With regards to global warming, increases in global surface temperatures have been observed with significant effects on human society.  In a Maltese context, changes in temperature have been observed over the last few decades.  Between 1981 and 2010, average temperatures have risen by 0.8ºC.  An increase has been observed in temperatures over 32ºC and this can lead to increased heat stress.  Events such as the 2003 heat waves, which caused some 30,000 deaths across Europe, are expected to become a more common phenomena.
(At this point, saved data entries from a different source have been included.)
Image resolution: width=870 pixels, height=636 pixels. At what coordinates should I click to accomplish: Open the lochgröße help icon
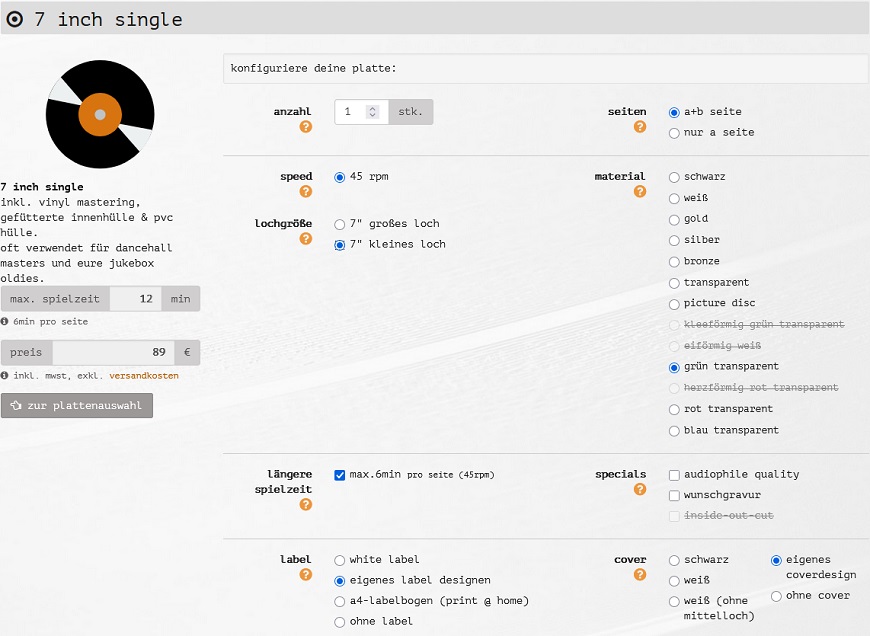coord(306,239)
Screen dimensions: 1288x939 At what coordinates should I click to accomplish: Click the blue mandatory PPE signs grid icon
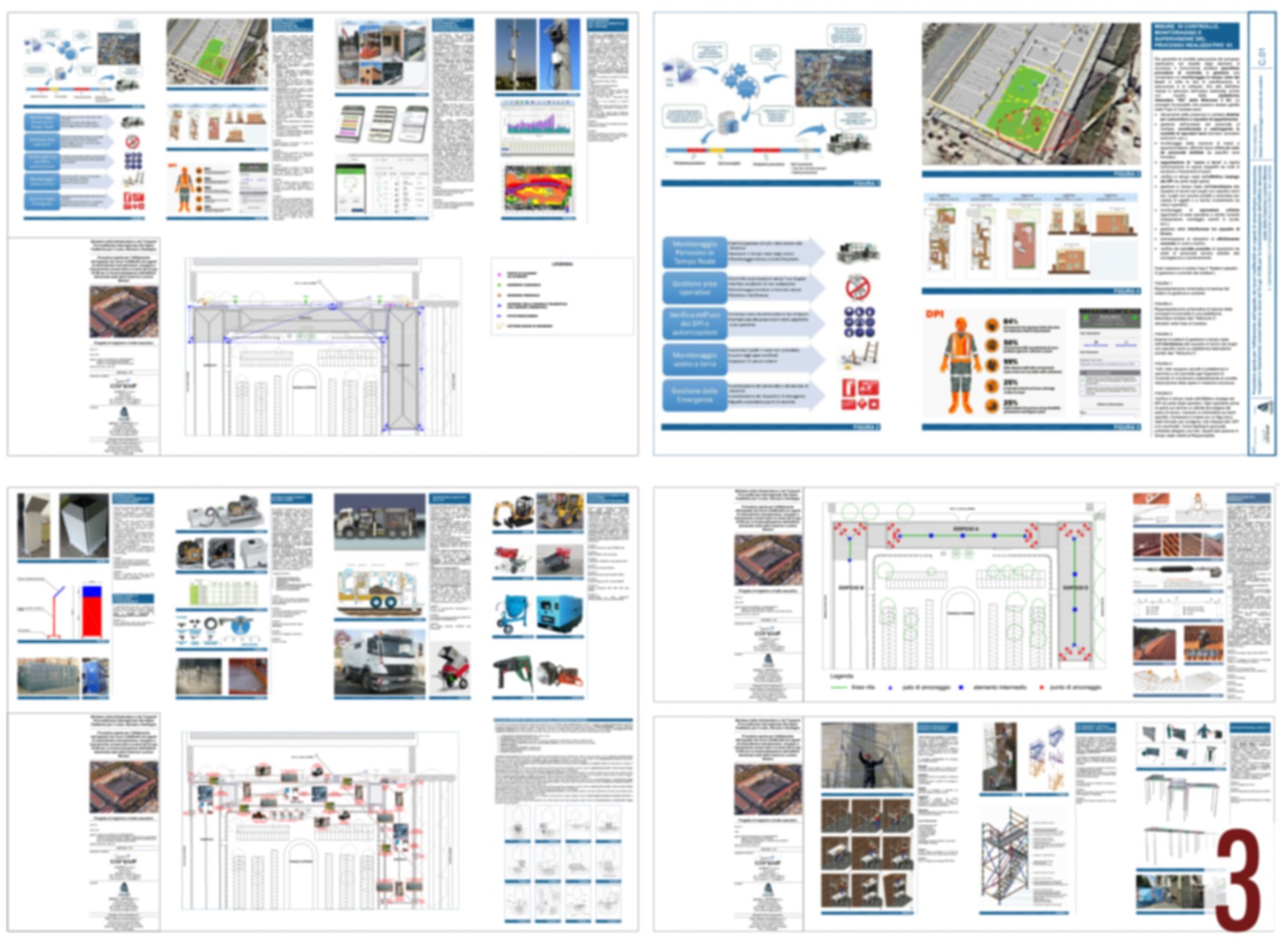click(859, 321)
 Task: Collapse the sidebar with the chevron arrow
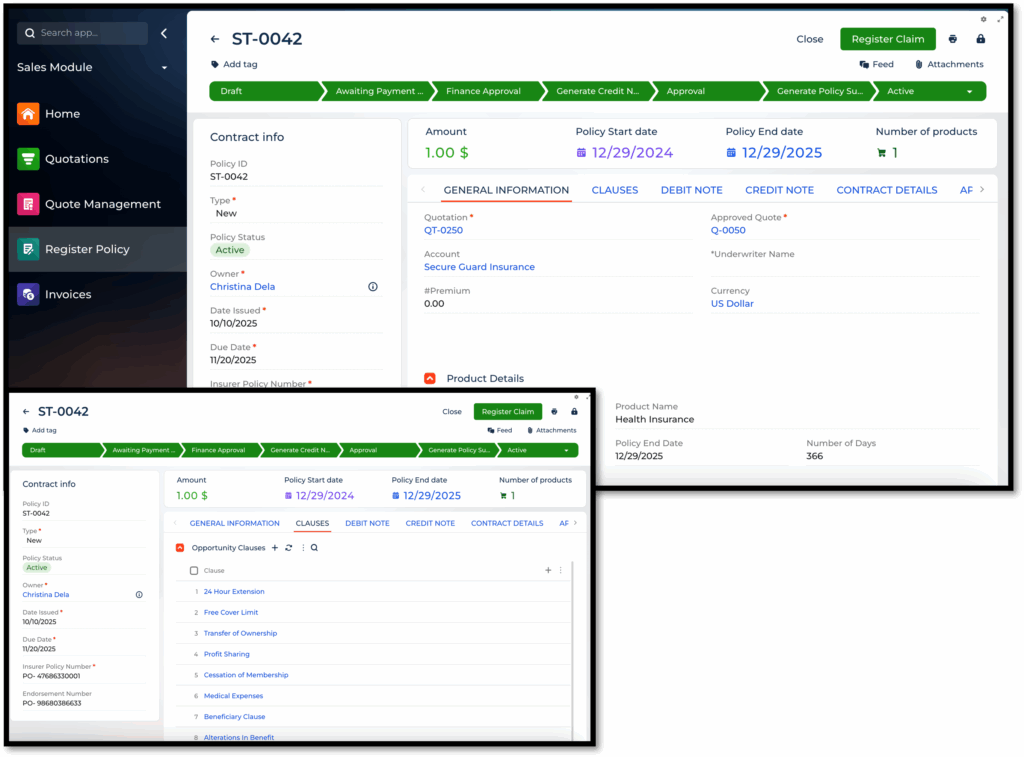pos(164,33)
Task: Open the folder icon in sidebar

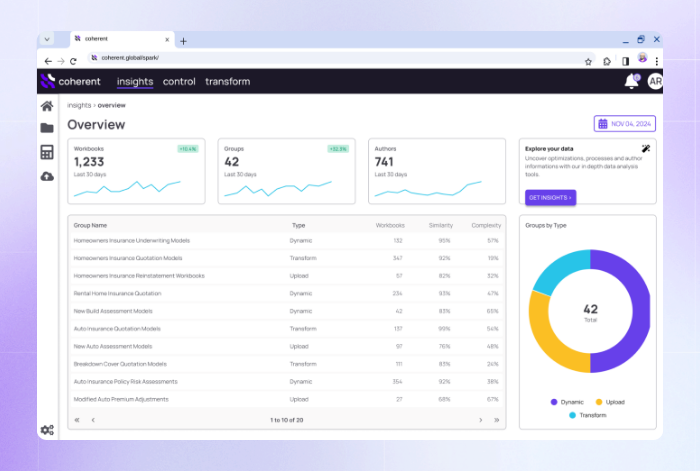Action: click(47, 128)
It is also predicted that future temperatures will constantly increase and a downward trend in precipitation is expected.  It is estimated that temperatures will increase by 1ºC by 2030, by 2ºC by 2050 and by some 3ºC by 2070.  This will lead to extensive periods of drought, and in a water stressed country like Malta the effects will be even more severe.  This increase in temperature will not only affect human health, but also the economy.  The agricultural sector will face significant decline in production and will require more resources such as water, fertilizers and pesticides in order to be able to grow crops.  In addition, this will affect both crop quantity and crop quality.  Therefore farmers and consumers will bear the negative effects of climate change.  Due to increasing temperatures, more energy will be required for cooling in summer, such as air conditioners.  These will not only lead to further increases in greenhouse gas emissions due to increased use of electricity, but also to increased costs for households.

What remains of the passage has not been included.